NARASITIME.com – Badan Pusat Statistik (BPS) Buton melaporkan tingkat pengangguran terbuka (TPT) di Kabupaten Buton turun menjadi 2,99 persen di tahun 2022 dari tahun 2021 yang sebesar 4,74 persen.
“Iya betul, TPT di Kabupaten Buton menurun dari 4,74 persen pada tahun 2021 menjadi 2,99 persen pada tahun 2022,” tutur Kepala BPS Buton Zablin, SST., M.Si kepada Narasitime.com, Jum’at (03/3/2023).
Ia menyebutkan, angka pengangguran di Kabupaten Buton tahun 2022 menurun menjadi 1.637 orang dari tahun 2021 yang mencapai 2.154 orang.
Kata dia, TPT merupakan indikator yang digunakan untuk mengukur tenaga kerja yang tidak terserap oleh pasar kerja dan menggambarkan kurang termanfaatkannya pasokan tenaga kerja.

Dengan TPT 2,99 persen, lanjut Zablin berarti dari 100 orang angkatan kerja, terdapat sekitar tiga orang penganggur. Namun, jika semua angkatan kerja bekerja maka terdapat nol orang TPT.
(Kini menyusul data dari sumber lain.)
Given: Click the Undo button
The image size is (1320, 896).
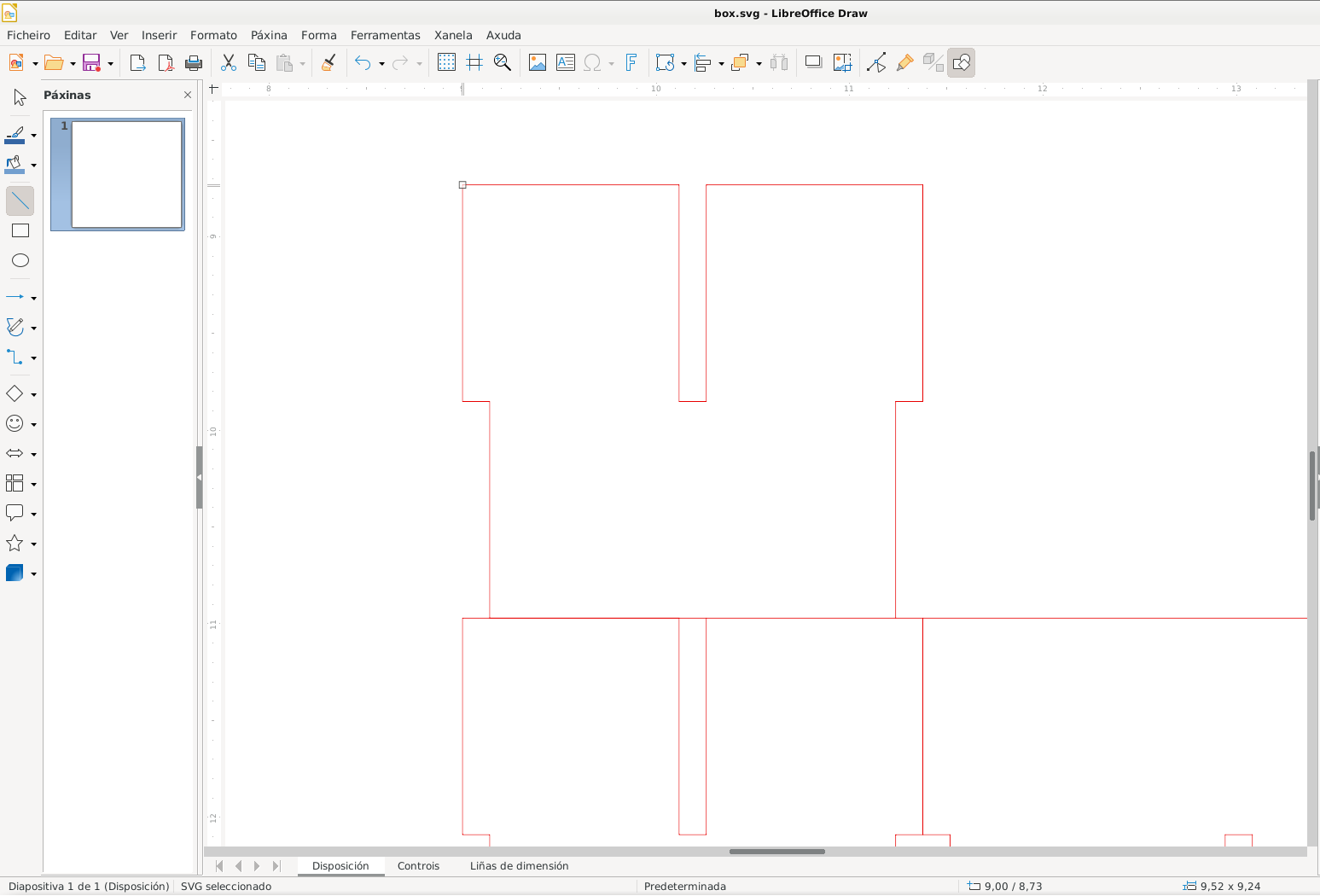Looking at the screenshot, I should coord(362,61).
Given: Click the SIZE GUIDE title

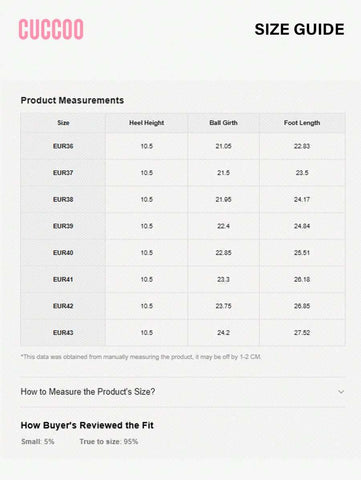Looking at the screenshot, I should coord(299,29).
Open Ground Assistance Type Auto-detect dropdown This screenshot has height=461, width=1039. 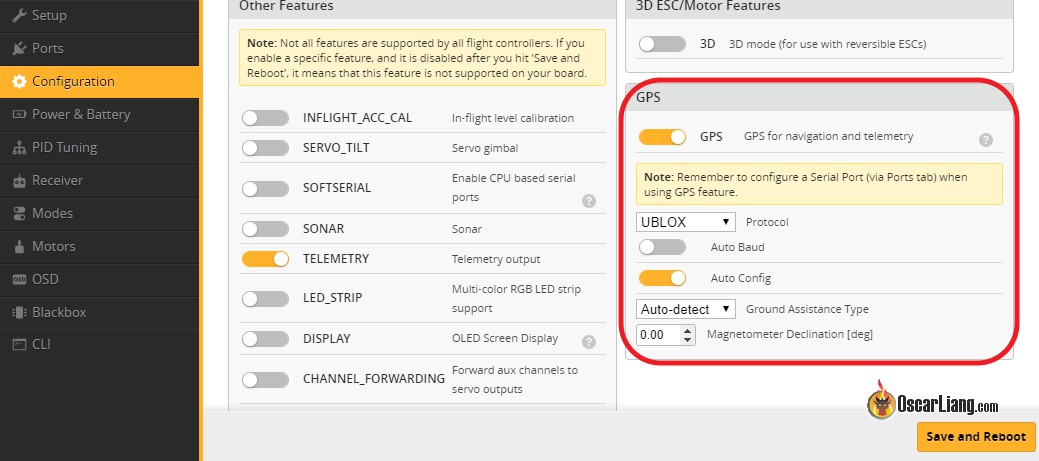click(686, 309)
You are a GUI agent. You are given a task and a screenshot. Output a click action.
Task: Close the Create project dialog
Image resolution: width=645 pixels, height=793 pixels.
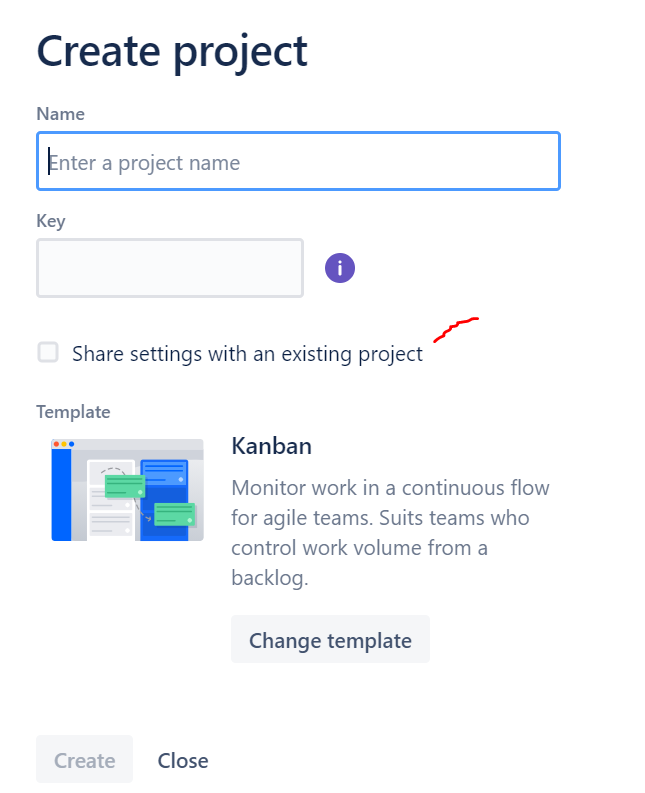[x=183, y=760]
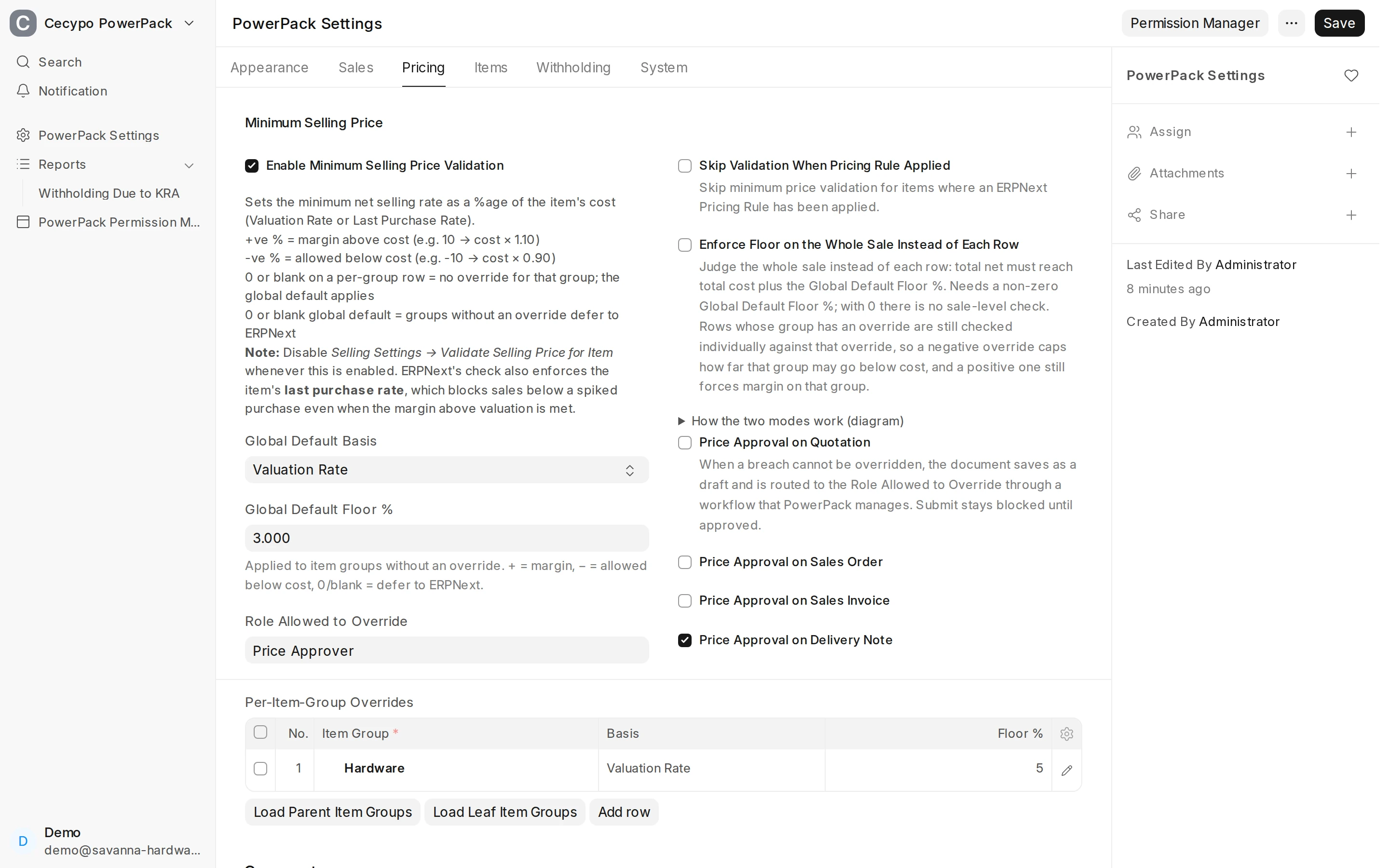Open the Appearance tab
The height and width of the screenshot is (868, 1389).
pyautogui.click(x=269, y=68)
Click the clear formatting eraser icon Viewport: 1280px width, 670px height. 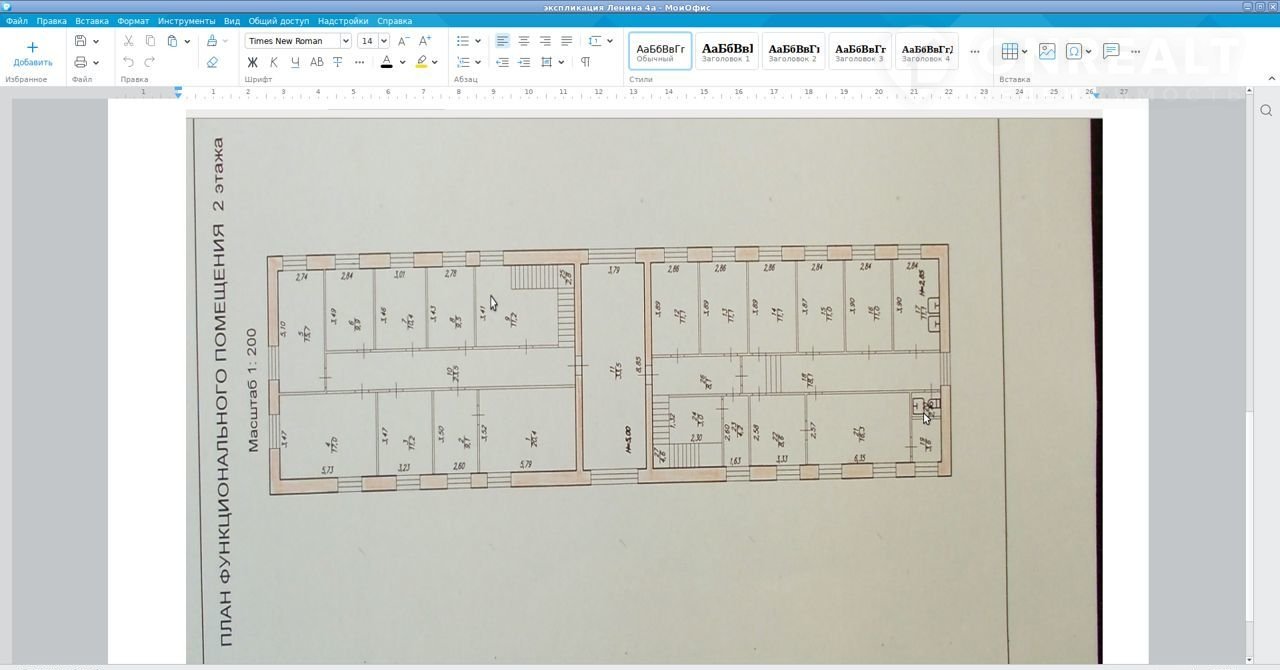(212, 62)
“Tahun 2021 TPT laki-laki sebanyak 963 orang dan TPT perempuan sebanyak 1.191 orang. Untuk tahun 2022 TPT laki-laki terdapat 941 orang dan TPT perempuan sebanyak 696 orang,” bebernya.

Menurutnya, secara umum faktor yang mempengaruhi menurunnya tingkat TPT di Kabupaten Buton karena adanya pertumbuhan ekonomi yang terjadi dalam sektor pertanian dan perdagangan.
“Survei yang dilakukan pada bulan Agustus 2022, secara umum karena pertumbuhan ekonomi di sektor pertanian dan perdagangan. Sektor lainnya tumbuh juga, tetapi yang terlihat jelas geliatnya hanya dua sektor tersebut,” tukasnya.